[Dataset entries]
★ ★ ★ ★ ★
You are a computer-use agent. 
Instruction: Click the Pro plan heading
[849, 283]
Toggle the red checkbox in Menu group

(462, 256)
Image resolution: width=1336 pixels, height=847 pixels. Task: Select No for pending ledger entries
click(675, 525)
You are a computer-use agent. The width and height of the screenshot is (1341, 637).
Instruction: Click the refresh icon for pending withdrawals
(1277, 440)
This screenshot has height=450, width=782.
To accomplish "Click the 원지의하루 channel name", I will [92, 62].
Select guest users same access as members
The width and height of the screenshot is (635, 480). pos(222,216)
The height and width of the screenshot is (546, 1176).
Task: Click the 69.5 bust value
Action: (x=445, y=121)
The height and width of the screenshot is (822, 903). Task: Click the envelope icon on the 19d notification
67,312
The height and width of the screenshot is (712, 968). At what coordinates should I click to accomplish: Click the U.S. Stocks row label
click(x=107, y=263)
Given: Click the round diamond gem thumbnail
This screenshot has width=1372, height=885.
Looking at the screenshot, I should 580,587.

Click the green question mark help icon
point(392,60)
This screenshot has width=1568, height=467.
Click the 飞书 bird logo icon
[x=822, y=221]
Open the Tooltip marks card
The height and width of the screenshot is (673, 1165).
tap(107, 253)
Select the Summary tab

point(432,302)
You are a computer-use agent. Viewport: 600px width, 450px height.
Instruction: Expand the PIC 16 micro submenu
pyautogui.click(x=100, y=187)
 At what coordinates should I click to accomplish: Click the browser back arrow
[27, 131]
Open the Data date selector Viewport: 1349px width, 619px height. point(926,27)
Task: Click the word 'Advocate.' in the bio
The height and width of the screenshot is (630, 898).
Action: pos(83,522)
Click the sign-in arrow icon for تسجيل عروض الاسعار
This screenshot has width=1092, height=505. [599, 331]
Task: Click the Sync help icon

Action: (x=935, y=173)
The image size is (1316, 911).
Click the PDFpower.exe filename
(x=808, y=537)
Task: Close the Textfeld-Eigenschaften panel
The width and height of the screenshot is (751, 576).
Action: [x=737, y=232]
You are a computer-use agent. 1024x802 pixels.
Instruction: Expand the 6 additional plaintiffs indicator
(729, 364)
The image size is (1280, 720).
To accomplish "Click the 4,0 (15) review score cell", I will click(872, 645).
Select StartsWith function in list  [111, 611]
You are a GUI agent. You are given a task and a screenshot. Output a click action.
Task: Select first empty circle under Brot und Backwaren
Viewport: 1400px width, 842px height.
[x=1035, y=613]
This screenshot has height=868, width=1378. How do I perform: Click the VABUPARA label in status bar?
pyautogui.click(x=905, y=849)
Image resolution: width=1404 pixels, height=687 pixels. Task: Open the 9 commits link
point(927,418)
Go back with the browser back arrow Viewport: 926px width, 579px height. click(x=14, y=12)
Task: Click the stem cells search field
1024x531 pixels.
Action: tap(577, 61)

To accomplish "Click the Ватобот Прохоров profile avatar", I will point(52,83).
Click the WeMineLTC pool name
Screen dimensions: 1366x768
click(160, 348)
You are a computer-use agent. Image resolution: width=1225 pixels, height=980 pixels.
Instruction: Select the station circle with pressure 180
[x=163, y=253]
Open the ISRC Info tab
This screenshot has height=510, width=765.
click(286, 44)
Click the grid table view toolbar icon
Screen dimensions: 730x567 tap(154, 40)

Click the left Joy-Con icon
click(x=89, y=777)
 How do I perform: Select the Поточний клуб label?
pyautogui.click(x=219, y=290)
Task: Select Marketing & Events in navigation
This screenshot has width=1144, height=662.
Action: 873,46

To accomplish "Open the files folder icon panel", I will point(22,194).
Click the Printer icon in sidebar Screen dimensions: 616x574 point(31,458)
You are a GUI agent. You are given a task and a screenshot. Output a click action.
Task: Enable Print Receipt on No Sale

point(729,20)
★ ★ ★ ★ ★
ACTIVITY ▸
Repeat all of the data exactly as given.

OUTPUT ▸
You are a computer-use agent. 
Instruction: Click the Pro plan heading
[849, 283]
Toggle the red checkbox in Menu group

(462, 256)
Image resolution: width=1336 pixels, height=847 pixels. Task: Select No for pending ledger entries
click(675, 525)
You are a computer-use agent. The width and height of the screenshot is (1341, 637).
Instruction: Click the refresh icon for pending withdrawals
(1277, 440)
This screenshot has height=450, width=782.
To accomplish "Click the 원지의하루 channel name", I will [92, 62].
Select guest users same access as members
The width and height of the screenshot is (635, 480). pos(222,216)
The height and width of the screenshot is (546, 1176).
Task: Click the 69.5 bust value
Action: (x=445, y=121)
The height and width of the screenshot is (822, 903). Task: Click the envelope icon on the 19d notification
67,312
The height and width of the screenshot is (712, 968). At what coordinates should I click to accomplish: Click the U.S. Stocks row label
click(x=107, y=263)
Given: Click the round diamond gem thumbnail
This screenshot has width=1372, height=885.
Looking at the screenshot, I should 580,587.

Click the green question mark help icon
point(392,60)
This screenshot has width=1568, height=467.
Click the 飞书 bird logo icon
[x=822, y=221]
Open the Tooltip marks card
The height and width of the screenshot is (673, 1165).
tap(107, 253)
Select the Summary tab

point(432,302)
You are a computer-use agent. Viewport: 600px width, 450px height.
Instruction: Expand the PIC 16 micro submenu
pyautogui.click(x=100, y=187)
 At what coordinates should I click to accomplish: Click the browser back arrow
[27, 131]
Open the Data date selector Viewport: 1349px width, 619px height. point(926,27)
Task: Click the word 'Advocate.' in the bio
The height and width of the screenshot is (630, 898).
Action: pos(83,522)
Click the sign-in arrow icon for تسجيل عروض الاسعار
This screenshot has width=1092, height=505. [599, 331]
Task: Click the Sync help icon

Action: (x=935, y=173)
The image size is (1316, 911).
Click the PDFpower.exe filename
(x=808, y=537)
Task: Close the Textfeld-Eigenschaften panel
The width and height of the screenshot is (751, 576).
Action: [x=737, y=232]
You are a computer-use agent. 1024x802 pixels.
Instruction: Expand the 6 additional plaintiffs indicator
(729, 364)
The image size is (1280, 720).
To accomplish "Click the 4,0 (15) review score cell", I will click(872, 645).
Select StartsWith function in list  [111, 611]
You are a GUI agent. You are given a task and a screenshot. Output a click action.
Task: Select first empty circle under Brot und Backwaren
Viewport: 1400px width, 842px height.
[x=1035, y=613]
This screenshot has height=868, width=1378. How do I perform: Click the VABUPARA label in status bar?
pyautogui.click(x=905, y=849)
Image resolution: width=1404 pixels, height=687 pixels. Task: Open the 9 commits link
point(927,418)
Go back with the browser back arrow Viewport: 926px width, 579px height. click(x=14, y=12)
Task: Click the stem cells search field
1024x531 pixels.
Action: tap(577, 61)

To accomplish "Click the Ватобот Прохоров profile avatar", I will point(52,83).
Click the WeMineLTC pool name
Screen dimensions: 1366x768
click(160, 348)
You are a computer-use agent. Image resolution: width=1225 pixels, height=980 pixels.
Instruction: Select the station circle with pressure 180
[x=163, y=253]
Open the ISRC Info tab
This screenshot has height=510, width=765.
click(286, 44)
Click the grid table view toolbar icon
Screen dimensions: 730x567 tap(154, 40)

Click the left Joy-Con icon
click(x=89, y=777)
 How do I perform: Select the Поточний клуб label?
pyautogui.click(x=219, y=290)
Task: Select Marketing & Events in navigation
This screenshot has width=1144, height=662.
Action: 873,46

To accomplish "Open the files folder icon panel", I will point(22,194).
Click the Printer icon in sidebar Screen dimensions: 616x574 point(31,458)
You are a GUI agent. You are given a task and a screenshot. Output a click action.
Task: Enable Print Receipt on No Sale

point(729,20)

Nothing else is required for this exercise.